We can expect an enhanced Quality Assurance framework for detecting and preventing their contribution to RNA therapeutics
contamination going forward. This will require new standards, new technologies, and procedures to enable more comprehensive
assessments of RNA complexity during lot analysis, including:
-
The use of better, more advanced technology that can detect and directly sequence every RNA species present in a sample,
de novo, without the need for reference sequences.
-
New RNA standards from NIST constituting mixtures of primary RNA with minor contaminant species of different primary,
secondary and tertiary structures, including species that differ by as little as one, and by as many as 10 of the 170 known
ribonucleotide base modifications.
-
Standardized, internally validated operating procedures for using this advanced technology including the use of these new NIST
RNA standards as controls for each lot analysis.
-
Basic accreditation of laboratories running these standardized procedures including periodic blind challenge proficiency assessments.
-
More comprehensive quality reporting and storage; never again should we have to speculate about why different lots were associated
with unexpected adverse events, or wish we had access to these lots later when the events become apparent.
Academic
Unbiased Sequencing of RNA Modifications & The Human RNome Project
RNA molecules encode biological information not only through their sequences but also through over 170 known chemical
modifications. These modifications influence RNA structure, stability, translation, and function—and are implicated in over
100 human diseases, including cancer, diabetes, Alzheimer's, and Parkinson's. As such, RNA and its modification profiles are
emerging as powerful biomarkers and therapeutic targets.

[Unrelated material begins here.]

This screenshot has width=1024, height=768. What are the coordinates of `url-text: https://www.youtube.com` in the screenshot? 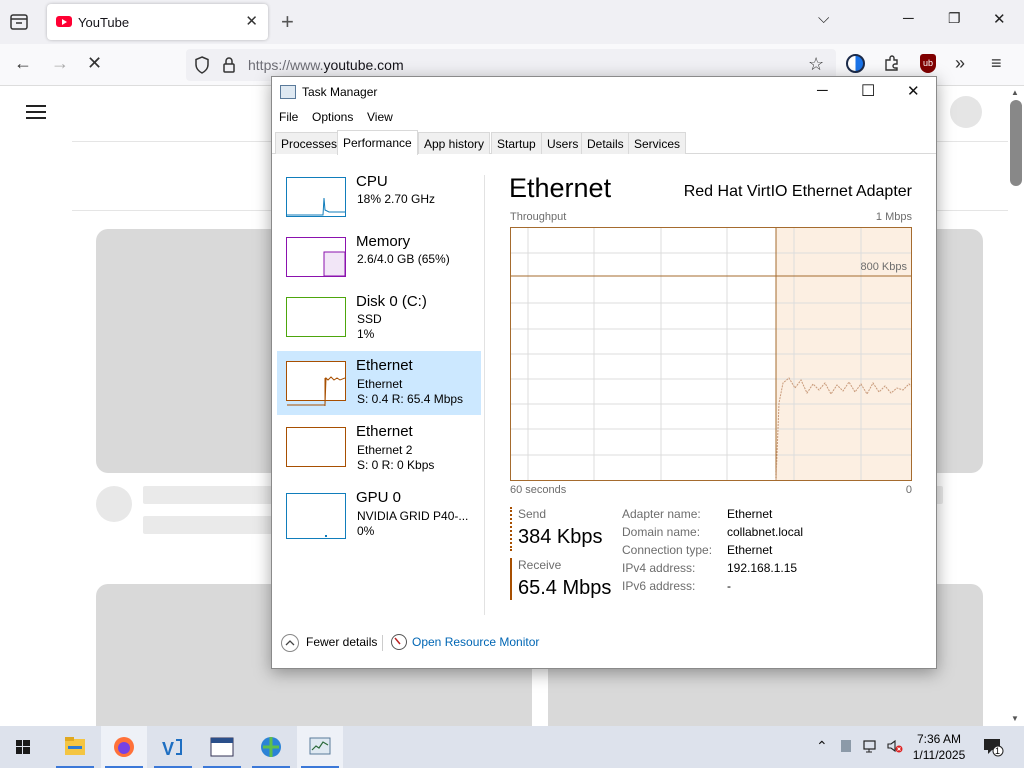 It's located at (326, 65).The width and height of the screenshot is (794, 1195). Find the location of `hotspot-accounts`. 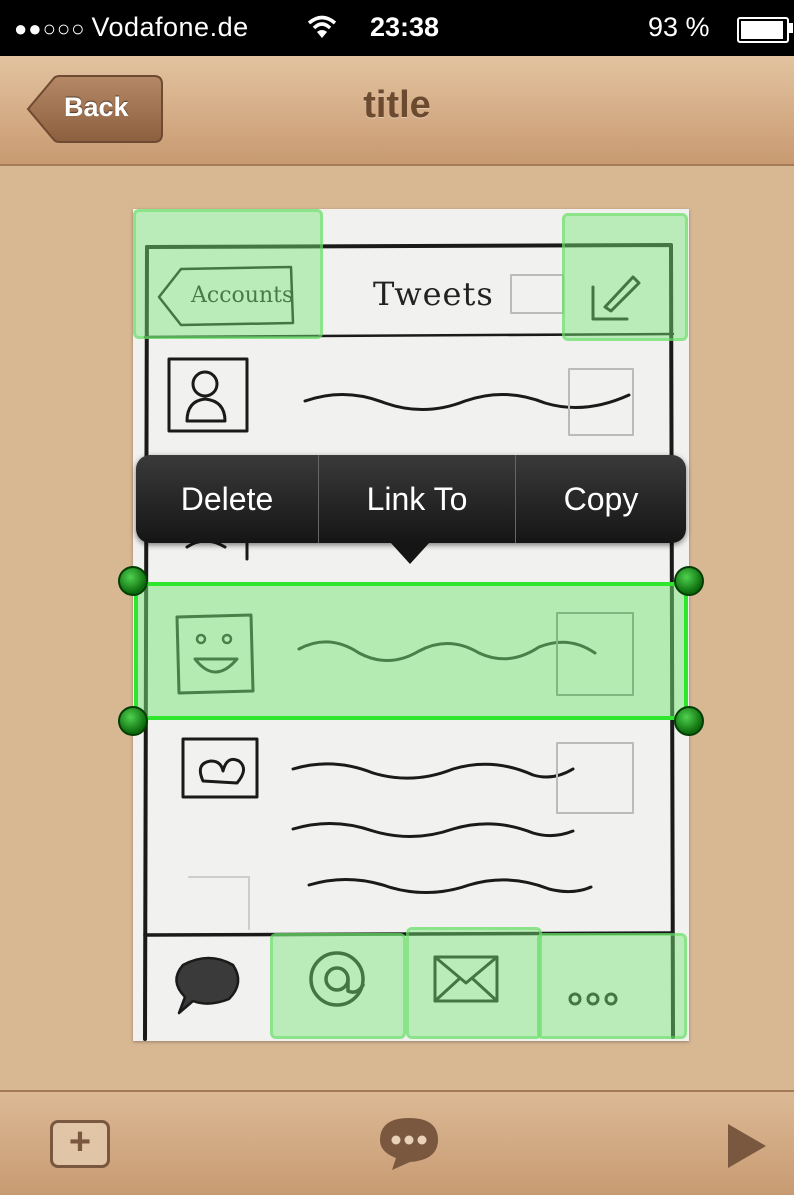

Yet, our understanding of RNA sequence and modification diversity remains limited. Current sequencing technologies offer partial
insights but fail to provide the full spectrum of RNA sequence variants. In fact, we do not know how many unique RNA molecules or
sequence variants are present in a sample, and further, we do not know the complete sequence content of each RNA—including the
identity and location of every nucleotide (canonical or modified) within a full-length RNA.
To overcome these limitations, we developed NGMS-Seq, a next-generation mass spectrometry-based sequencing platform. Unlike optical
or electronic systems such as Illumina or nanopore-based RNA sequencing, NGMS-Seq uses mass spectrometry as a direct readout to
comprehensively sequence full-length RNAs and their modifications—without bias or prior knowledge across isolated and bulk RNA samples.
NGMS-Seq enables three unprecedented capabilities:
- Exhaustive sequencing of every RNA sequence without omission (targeting all RNA molecules).
- Unbiased sequencing of all RNA modifications (targeting all RNA nucleotides, modified or not).
- Global profiling of RNA and its modifications in human diseases (targeting all RNA and modification changes).
These capabilities pave the way for the world's first Human RNome Project, a landmark initiative to draft the first complete sequence of
all human RNA molecules and their modifications. Just as Sanger sequencing enabled the Human Genome Project (completed in 2003),
NGMS-Seq has potential to deliver the first complete Human RNome—transforming RNA biology, therapeutics, and diagnostics.